Mycobacterium tuberculosis whole genome sequencing provides insights into the Manila strain and drug-resistance mutations in the Philippines.

Research paper by Jody E JE Phelan, Dodge R DR Lim, Satoshi S Mitarai, Paola Florez PF de Sessions, Ma Angelica A MAA Tujan, Lorenzo T LT Reyes, Inez Andrea P IAP Medado, Alma G AG Palparan, Ahmad Nazri Mohamed ANM Naim, Song S Jie, Edelwisa E Segubre-Mercado, Beatriz B Simoes, Susana S Campino, Julius C JC Hafalla, Yoshiro Y Murase, et al.

Indexed on: 10 Apr '20Published on: 28 Jun '19Published in: Scientific Reports


The Philippines has a high incidence of tuberculosis disease (TB), with an increasing prevalence of multidrug-resistant Mycobacterium tuberculosis (MDR-TB) strains making its control difficult. Although the M. tuberculosis "Manila" ancient lineage 1 strain-type is thought to be prevalent in the country, with evidence of export to others, little is known about the genetic diversity of circulating strains. By whole genome sequencing (WGS) 178 isolates from the Philippines National Drug Resistance Survey, we found the majority (143/178; 80.3%) belonged to the lineage 1 Manila clade, with the minority belonging to lineages 4 (European-American; n = 33) and 2 (East Asian; n = 2). A high proportion were found to be multidrug-resistant (34/178; 19.1%), established through highly concordant laboratory drug susceptibility testing and in silico prediction methods. Some MDR-TB isolates had near identical genomic variation, providing potential evidence of transmission. By placing the Philippine isolates within a phylogeny of global M. tuberculosis (n > 17,000), we established that they are genetically similar to those observed outside the country, including a clade of Manila-like strain-types in Thailand. An analysis of the phylogeny revealed a set of ~200 SNPs that are specific for the Manila strain-type, and a subset can be used within a molecular barcode.
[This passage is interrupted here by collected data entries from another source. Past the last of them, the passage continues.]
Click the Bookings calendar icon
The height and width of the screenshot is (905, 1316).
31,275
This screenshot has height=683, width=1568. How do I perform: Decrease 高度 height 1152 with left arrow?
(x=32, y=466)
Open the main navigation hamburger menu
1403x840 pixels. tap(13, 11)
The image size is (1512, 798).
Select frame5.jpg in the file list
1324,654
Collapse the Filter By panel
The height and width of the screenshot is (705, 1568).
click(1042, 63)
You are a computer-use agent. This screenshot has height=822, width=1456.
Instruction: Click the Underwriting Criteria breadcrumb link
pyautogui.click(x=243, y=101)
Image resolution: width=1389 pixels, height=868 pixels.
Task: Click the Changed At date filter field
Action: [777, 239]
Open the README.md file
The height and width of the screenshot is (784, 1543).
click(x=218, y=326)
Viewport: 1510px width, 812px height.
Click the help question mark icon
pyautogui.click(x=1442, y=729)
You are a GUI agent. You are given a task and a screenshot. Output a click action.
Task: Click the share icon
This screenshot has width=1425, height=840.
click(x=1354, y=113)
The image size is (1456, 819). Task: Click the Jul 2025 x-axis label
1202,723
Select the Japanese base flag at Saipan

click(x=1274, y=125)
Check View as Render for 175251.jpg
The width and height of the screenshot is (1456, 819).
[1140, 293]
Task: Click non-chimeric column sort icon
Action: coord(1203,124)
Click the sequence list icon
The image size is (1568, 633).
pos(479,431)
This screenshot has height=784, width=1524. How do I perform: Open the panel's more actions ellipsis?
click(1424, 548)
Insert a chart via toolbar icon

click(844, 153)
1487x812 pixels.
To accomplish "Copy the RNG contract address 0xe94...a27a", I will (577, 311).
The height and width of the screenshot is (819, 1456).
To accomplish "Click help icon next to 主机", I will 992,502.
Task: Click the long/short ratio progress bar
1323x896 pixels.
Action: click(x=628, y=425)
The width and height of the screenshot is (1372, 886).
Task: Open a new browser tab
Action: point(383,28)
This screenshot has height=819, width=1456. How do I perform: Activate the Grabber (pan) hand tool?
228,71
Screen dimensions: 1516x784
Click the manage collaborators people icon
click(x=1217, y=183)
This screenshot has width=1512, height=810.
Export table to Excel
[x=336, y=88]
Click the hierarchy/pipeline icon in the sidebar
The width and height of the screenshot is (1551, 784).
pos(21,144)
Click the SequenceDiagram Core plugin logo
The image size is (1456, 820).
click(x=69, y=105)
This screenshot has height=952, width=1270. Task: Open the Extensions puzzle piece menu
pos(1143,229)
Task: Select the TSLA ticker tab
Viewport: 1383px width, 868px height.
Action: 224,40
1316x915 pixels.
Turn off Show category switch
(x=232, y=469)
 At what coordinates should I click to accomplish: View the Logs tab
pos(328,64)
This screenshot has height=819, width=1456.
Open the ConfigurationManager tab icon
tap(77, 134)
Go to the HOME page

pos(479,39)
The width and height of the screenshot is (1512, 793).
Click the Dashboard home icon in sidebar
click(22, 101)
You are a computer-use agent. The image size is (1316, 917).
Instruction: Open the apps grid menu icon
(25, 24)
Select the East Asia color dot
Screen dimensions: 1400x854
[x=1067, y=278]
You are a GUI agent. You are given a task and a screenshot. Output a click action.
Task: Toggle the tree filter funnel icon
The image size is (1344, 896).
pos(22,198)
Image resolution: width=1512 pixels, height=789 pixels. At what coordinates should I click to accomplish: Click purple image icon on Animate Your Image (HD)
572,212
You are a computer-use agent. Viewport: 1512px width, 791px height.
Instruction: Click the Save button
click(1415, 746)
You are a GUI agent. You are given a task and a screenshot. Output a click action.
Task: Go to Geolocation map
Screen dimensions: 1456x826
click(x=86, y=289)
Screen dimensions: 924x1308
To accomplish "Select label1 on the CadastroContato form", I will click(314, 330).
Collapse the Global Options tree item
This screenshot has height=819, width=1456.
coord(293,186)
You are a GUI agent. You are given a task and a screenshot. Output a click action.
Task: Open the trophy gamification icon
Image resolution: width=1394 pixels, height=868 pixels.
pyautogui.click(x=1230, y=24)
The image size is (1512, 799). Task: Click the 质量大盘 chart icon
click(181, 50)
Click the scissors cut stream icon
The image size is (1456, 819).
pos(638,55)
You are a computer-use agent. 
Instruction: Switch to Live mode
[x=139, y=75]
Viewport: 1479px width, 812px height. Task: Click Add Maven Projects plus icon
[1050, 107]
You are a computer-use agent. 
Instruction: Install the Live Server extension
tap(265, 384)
Sixty-eight mutations known to be associated with 10 anti-TB drug resistance were identified in the Philippine strains, and all have been observed in other populations. Whilst nine putative streptomycin resistance conferring markers in gid (8) and rrs (1) genes appear to be novel and with functional consequences. Overall, this study provides an important baseline characterisation of M. tuberculosis genetic diversity for the Philippines, and will fill a gap in global datasets and aid the development of a nation-wide database for epidemiological studies and clinical decision making. Further, by establishing a molecular barcode for detecting Manila strains it will assist with the design of diagnostic tools for disease control activities.